Studies of viral entry and viral proteases of coronaviruses and caliciviruses

Abstract

Rabbit hemorrhagic disease virus (RHDV) is a pathogenic lagovirus in the Caliciviridae family, which is associated with ongoing outbreaks in the US since 2020. Although vaccines are available, there is no specific treatment against RHDV. Lagovirus-encoded 3C-like protease (3CLpro) is a promising therapeutic target as it is critical for virus replication. In chapter 2, we identified 3CLpro inhibitors that are effective against pathogenic lagoviruses in vitro that could be developed into broad-spectrum antivirals to target multiple lagoviruses. Feline infectious peritonitis virus (FIPV) is a virulent feline coronavirus that causes a fatal systemic infection in cats. FIPV also encodes a 3CLpro, which is essential for the replication of the virus.

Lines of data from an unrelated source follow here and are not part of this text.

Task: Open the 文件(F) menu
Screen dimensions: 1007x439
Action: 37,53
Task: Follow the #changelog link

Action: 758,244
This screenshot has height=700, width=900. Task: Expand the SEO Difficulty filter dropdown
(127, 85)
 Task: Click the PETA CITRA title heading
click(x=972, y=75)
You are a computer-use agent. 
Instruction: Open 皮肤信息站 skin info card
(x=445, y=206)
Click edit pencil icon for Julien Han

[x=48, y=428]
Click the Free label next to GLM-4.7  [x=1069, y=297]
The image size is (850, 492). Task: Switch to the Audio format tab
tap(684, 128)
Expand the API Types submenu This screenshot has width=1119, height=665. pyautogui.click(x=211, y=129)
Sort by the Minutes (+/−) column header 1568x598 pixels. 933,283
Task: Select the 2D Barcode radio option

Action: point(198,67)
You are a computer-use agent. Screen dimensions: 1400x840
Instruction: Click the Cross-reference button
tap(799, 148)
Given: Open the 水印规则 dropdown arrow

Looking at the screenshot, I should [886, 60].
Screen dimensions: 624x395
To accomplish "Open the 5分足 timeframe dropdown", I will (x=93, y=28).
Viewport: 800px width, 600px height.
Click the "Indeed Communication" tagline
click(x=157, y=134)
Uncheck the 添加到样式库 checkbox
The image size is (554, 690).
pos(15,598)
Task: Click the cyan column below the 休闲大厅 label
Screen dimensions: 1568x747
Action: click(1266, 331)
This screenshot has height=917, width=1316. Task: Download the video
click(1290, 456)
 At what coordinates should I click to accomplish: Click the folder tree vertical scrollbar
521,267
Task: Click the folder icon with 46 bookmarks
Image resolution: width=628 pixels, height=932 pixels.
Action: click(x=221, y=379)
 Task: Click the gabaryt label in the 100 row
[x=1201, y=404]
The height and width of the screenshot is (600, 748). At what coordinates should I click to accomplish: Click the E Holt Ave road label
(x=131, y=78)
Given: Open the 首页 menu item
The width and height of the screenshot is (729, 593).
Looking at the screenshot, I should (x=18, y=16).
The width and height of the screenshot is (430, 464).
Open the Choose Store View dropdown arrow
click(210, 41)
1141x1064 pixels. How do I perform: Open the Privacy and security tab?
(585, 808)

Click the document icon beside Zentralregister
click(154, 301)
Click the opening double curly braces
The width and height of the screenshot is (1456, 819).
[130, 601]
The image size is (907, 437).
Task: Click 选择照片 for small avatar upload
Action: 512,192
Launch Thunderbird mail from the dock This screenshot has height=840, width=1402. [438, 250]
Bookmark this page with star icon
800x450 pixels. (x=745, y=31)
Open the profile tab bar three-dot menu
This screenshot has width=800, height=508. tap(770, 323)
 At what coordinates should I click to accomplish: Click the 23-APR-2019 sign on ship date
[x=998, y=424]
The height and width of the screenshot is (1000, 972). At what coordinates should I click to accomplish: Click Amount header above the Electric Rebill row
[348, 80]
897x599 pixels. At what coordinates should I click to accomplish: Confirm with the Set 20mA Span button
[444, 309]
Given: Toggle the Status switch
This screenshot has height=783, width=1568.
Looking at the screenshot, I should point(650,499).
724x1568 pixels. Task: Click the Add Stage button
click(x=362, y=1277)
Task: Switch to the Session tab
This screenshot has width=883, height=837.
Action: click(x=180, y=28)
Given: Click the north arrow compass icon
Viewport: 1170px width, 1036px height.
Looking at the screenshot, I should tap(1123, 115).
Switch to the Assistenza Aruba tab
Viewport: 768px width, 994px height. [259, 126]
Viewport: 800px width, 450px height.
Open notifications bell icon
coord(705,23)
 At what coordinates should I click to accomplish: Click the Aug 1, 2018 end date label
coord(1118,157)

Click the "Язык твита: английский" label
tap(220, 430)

We passaged FIPV in the presence of 3CLpro inhibitors to investigate the generation of antiviral resistance in chapter 4. Our results showed that mutant FIPV reduce the susceptibility to 3CLpro inhibitors, which can be recovered by the addition of P-gp inhibitors in cell culture. Therefore, the role of P-gp activity in the generation of resistance to 3CLpro inhibitors in FIPV needs further investigations. Severe acute respiratory syndrome coronavirus 2 (SARS-CoV-2) is the causative agent of COVID-19 pandemic. In chapter 6, we studied the entry of SARS-CoV-2 in cell lines expressing angiotensin-converting enzyme 2 (ACE2) from different animal species using a pseudovirus system. We identified that all the tested animal ACE2 receptors supported the entry of pseudoviruses at various levels. Combinations of spike mutations found in variants had various effects on the entry of pseudoviruses into ACE2 expressing cells. This study contributes to the understanding of the SARS-CoV-2 host range and the effect of spike mutations on the entry of the virus into human and animal ACE2 expressing cells.